The foundation of our health care system in the United States is dependent upon redistribution of costs: from healthy to sick, from young to old, and from wealthy to poor. However, Americans are divided on the correct levels of this redistribution, especially from wealthy to poor Americans. Despite our division, 92% of Americans agree that we need to make major changes to our health care system. With so many conflicting ideas about what the “ideal” system looks like, from Medicare-for-All to further reducing the current amount of public funding and assistance, it is incredibly difficult to come to a complex, integrated solution that better serves our population. So, where should we start? 

In my opinion, we should not get so caught up in the relative levels of redistribution of health care costs that we fail to pay attention to the total dollar value of care received.
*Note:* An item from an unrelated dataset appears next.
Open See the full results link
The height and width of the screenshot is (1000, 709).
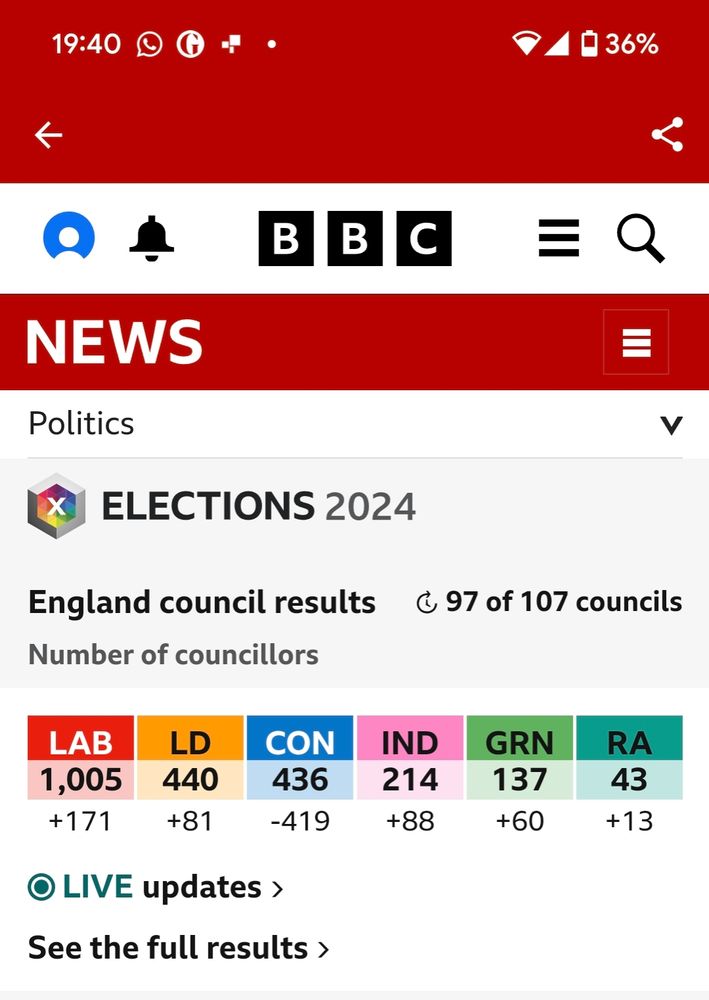(178, 947)
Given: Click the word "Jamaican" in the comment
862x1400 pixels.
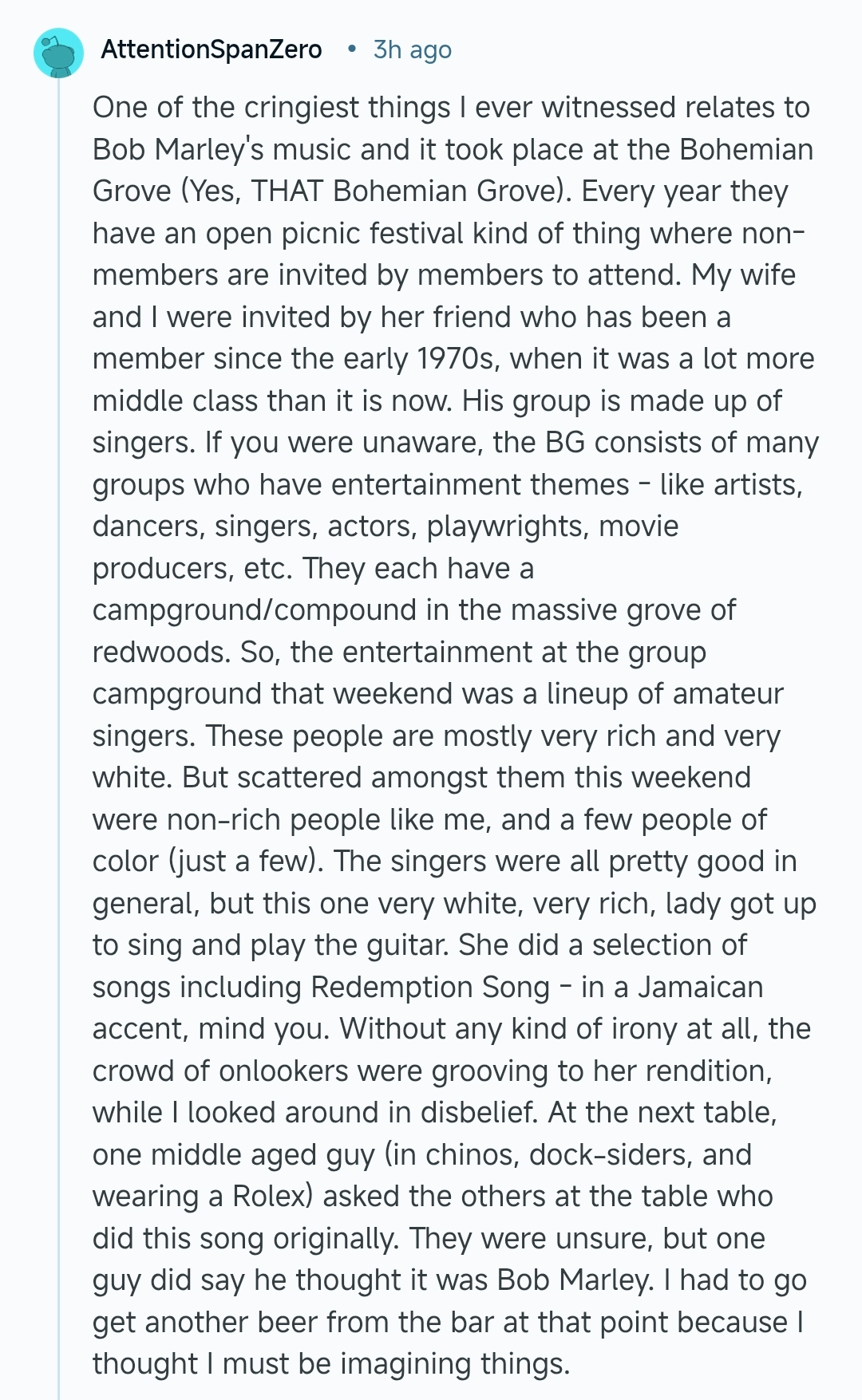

In 2015, the cost per capita of health care in the US was $9,393 – this is on average 18.7% of an individual’s income. In the lowest income quintile, average health expenditures were 240.8% of income; for Medicaid beneficiaries, these expenses amounted to 112.6%. With this high of a dollar amount and percentage of income for certain groups, it is difficult to begin discussions about who should pay for whom. Either everyone needs a big raise or we need to reduce the cost of health care. 
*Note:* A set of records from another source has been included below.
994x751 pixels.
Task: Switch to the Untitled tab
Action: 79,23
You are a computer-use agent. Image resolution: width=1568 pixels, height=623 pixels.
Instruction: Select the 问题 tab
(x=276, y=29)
Furthermore, it is estimated that the amount of waste in the US health care system falls between $760-935 billion annually. My proposal is that we start making changes to our health care system by addressing unnecessary expenditures. 

With more emphasis on coordination of care, reducing unnecessary tests and procedures, and working to reduce administrative complexities through better-coordinated electronic health records across systems as well as national negotiation for pharmaceutical and insurance rates, I believe we can significantly reduce the average per capita cost of health care in the United States. This would make health care expenditures more affordable for individual Americans, while simultaneously allowing us to redistribute the money saved to currently uninsured people who need care but are not yet receiving it. 
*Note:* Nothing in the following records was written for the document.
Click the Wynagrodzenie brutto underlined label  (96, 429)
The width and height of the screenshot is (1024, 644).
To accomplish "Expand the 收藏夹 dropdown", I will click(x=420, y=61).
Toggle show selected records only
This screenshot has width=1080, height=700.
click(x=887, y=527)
This Health Policy Journal Club review is written by David McDonald as part of our collaboration with the Health Policy Journal Club at Baylor College of Medicine where he is a medical student.

Abstract

Objective: To measure the burden of financing health care costs and quantify redistribution among population groups.

Data sources: A synthetic population using data combined from multiple sources, including the Survey of Income and Program Participation (SIPP), Medical Expenditure Panel Survey (MEPS), Kaiser Family Foundation (KFF)/Health Research Educational Trust (HRET) Employer Health Benefits Survey, American Community Survey (ACS), and National Health Expenditure Accounts (NHEA).

Study design: We estimate two dollar amounts for each individual in the synthetic population: (a) payments to finance health care services, which includes all payments by a household and their employers to finance health care, including premiums, out-of-pocket payments, federal and state taxes, and other payments; and (b) the dollar value of health care services received, which equals the amount paid to providers for those services.

Data extraction methods: We linked the nationally representative survey data using statistical matching. We allocated health care expenditures from the NHEA to individuals and households based on expenditures reported in the MEPS.

Principal findings: We show that higher-income households pay the most to finance health care in dollar amounts, but the burden of payments as a share of income is greater among lower-income households.

Conclusions: Accounting for all sources of payments provides a clear picture of the burden of financing health care costs, and how that burden is spread under our current financing system.

PMID: 31984503

Carman, KG, et al. Health Serv Res. 2020; 55 (2): 224-231.